No matter that the England rugby team got booted out of the World Cup with a whimper the next day and lacked a plan and leaders on the field.
All would have been accounted for and dismissed by reminders that all teams lose, it’s how you lose that matters.
None of your footballer’s feckless lashing out there, Mr Smith.
But I would liked to have seen his face after the boozing and bunjee jumping stories came out of the England World Cup camp. Loved to have been a fly on the Nuttall changing room wall when news of Manu Tuilagi’s dozy dive from the ferry, nicking by police and and subsequent fine filtered through.
Rugby’s moral high ground has rarely been lower.
The truth is that when young men get together with booze they act daft.

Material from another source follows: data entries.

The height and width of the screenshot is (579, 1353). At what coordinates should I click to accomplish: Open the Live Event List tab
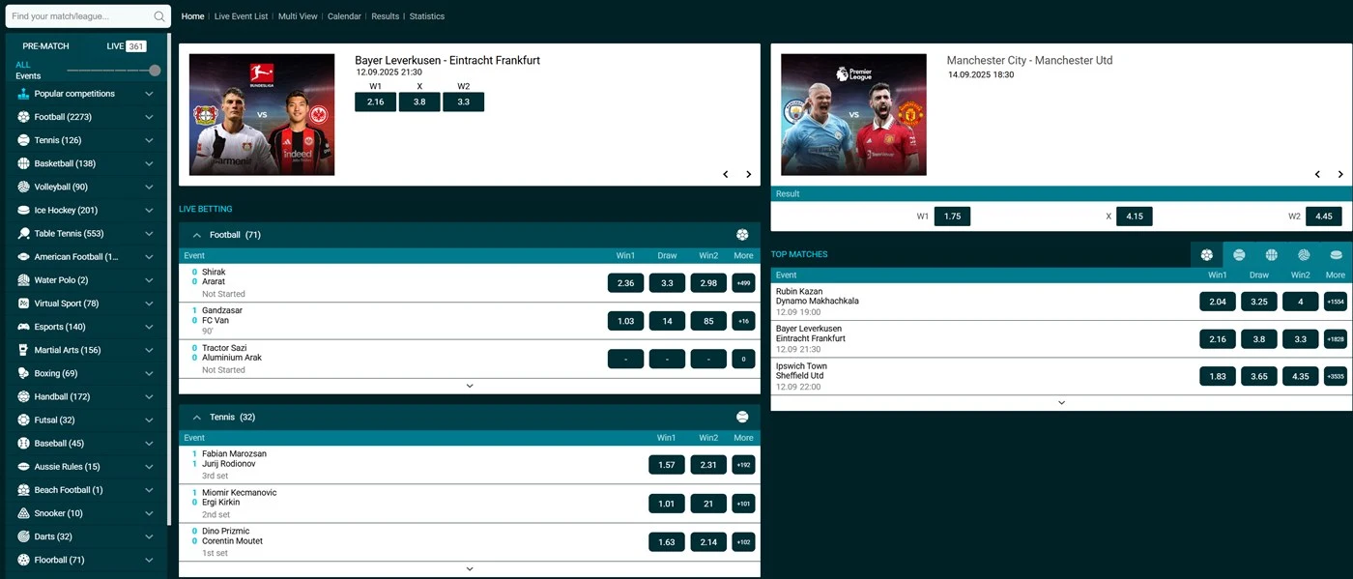[241, 16]
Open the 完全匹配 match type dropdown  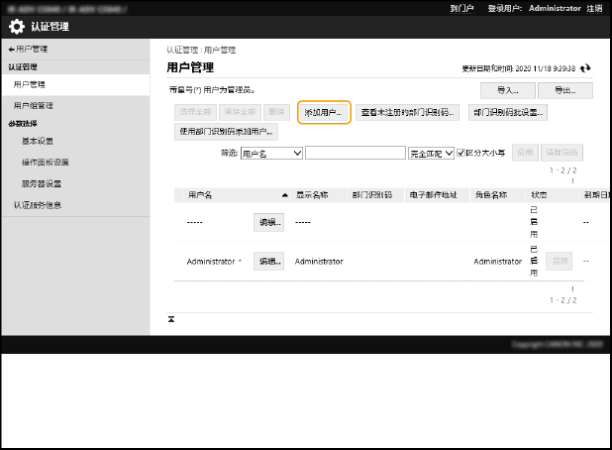point(431,153)
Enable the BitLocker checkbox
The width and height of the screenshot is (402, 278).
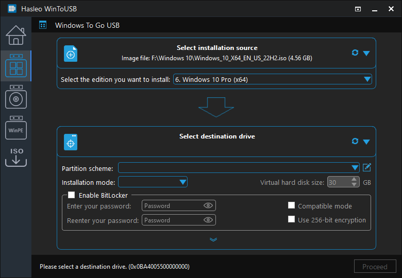click(72, 195)
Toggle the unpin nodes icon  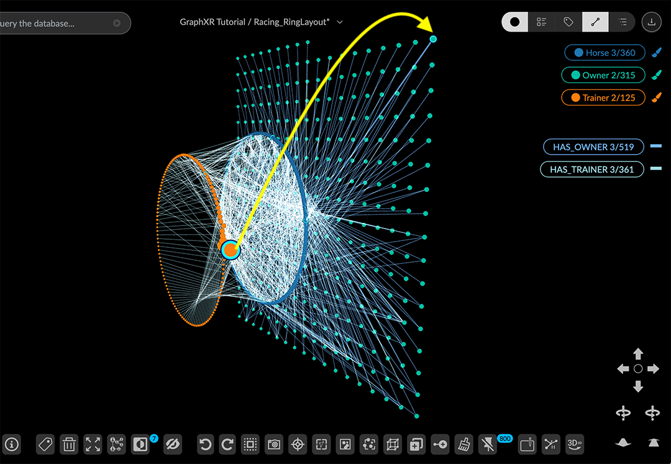tap(488, 444)
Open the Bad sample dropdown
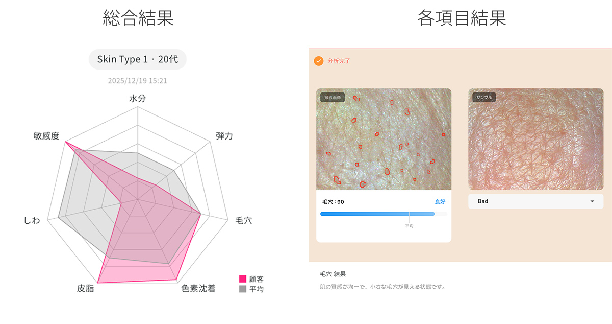Screen dimensions: 612x324 [536, 201]
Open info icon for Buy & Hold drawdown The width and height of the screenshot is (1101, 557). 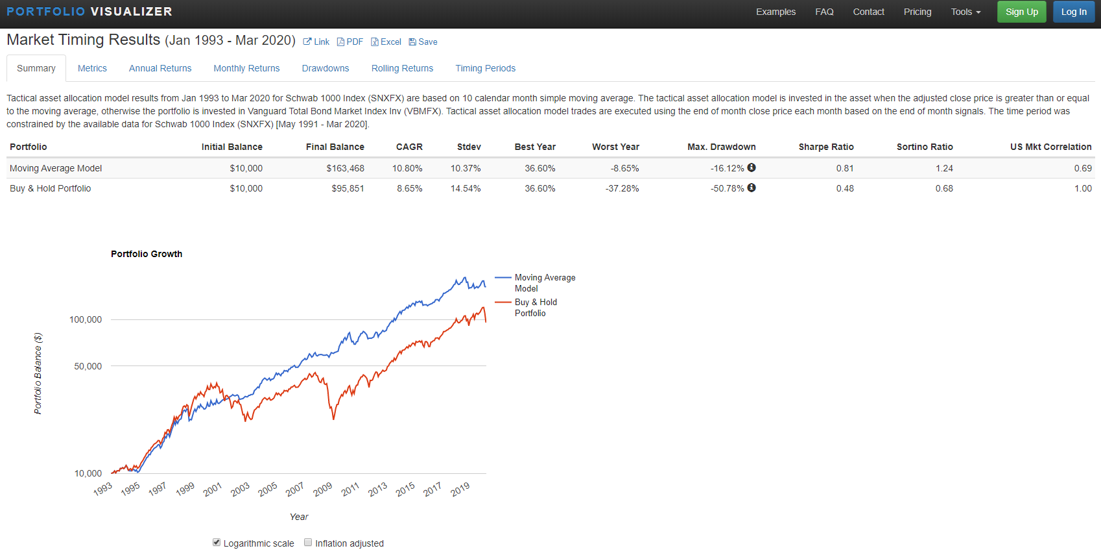coord(752,188)
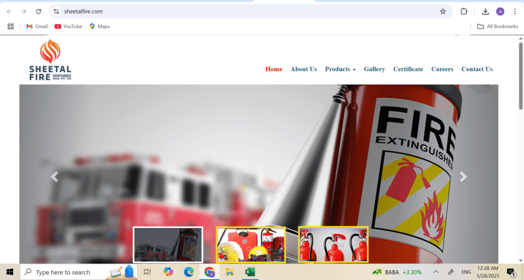The height and width of the screenshot is (280, 524).
Task: Visit the Careers page link
Action: pyautogui.click(x=442, y=69)
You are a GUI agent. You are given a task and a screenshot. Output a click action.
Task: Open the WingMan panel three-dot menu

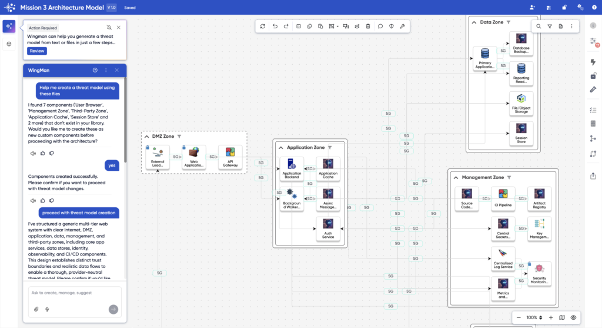106,70
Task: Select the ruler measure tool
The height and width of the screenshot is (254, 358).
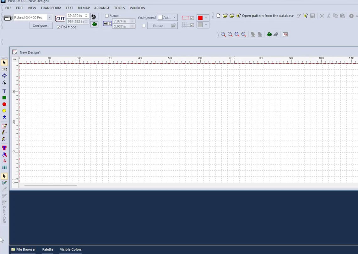Action: click(x=4, y=69)
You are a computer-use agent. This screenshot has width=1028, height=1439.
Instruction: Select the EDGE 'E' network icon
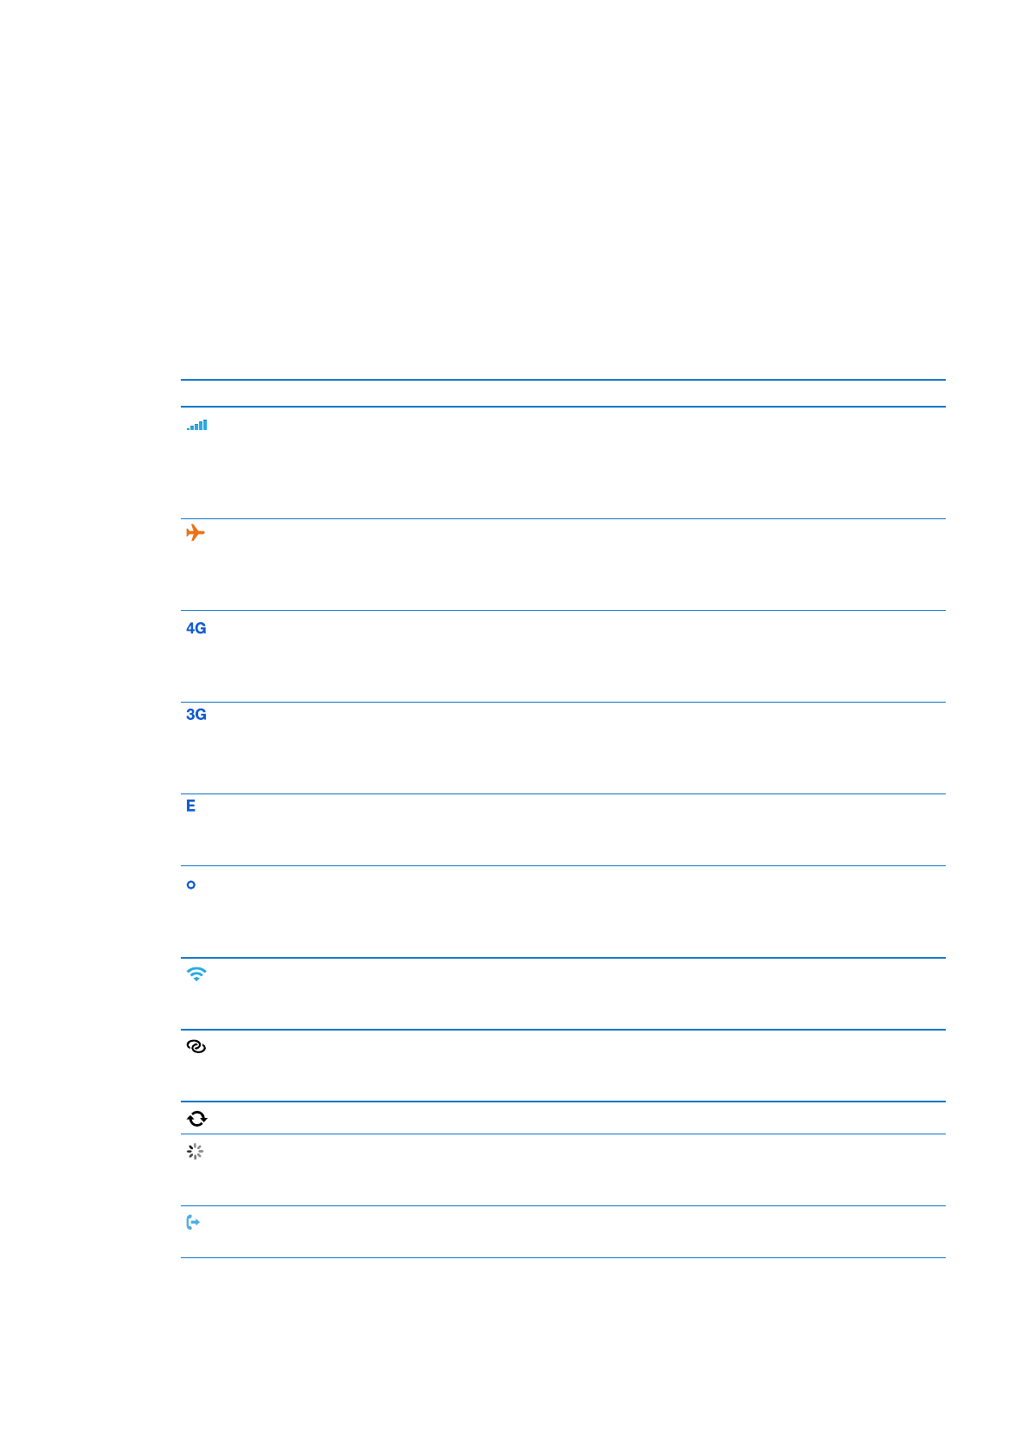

From biblical goatherds to medieval apprentice boys and 21st-century squaddies on leave from Helmand Province, lads teaming with testosterone and time on their hands will eventually do something stupid.
Now that rugby is a professional game with more money, bigger egos and a higher public profile, the sport’s players and drinking culture are in the spotlight as never before and they are behaving just like footballers.
I’m not sure Mr Nuttall would agree. He’ll be in his late 60s by now but I reckon one of his hard-and-lows would still win the argument.
Failing that, he’d have me running crosss-country barefoot. Again.
United on the slide, Owls on the up.
It’s tempting to say Wednesday will be top of the table on Sunday night if they keep up the levels of their last few games.
But form books and open windows come to mind.
Since when have derby games followed current form? To quote a talking, flying lion, there is a deeper magic at work.
Does the fact that the form team doesn’t usually win mean United are now fancied?
Or does that make them favourites and ripe for an upset?
It’s too much for me.
I’m going for a lie-down and the relative safety of a 2-2 draw.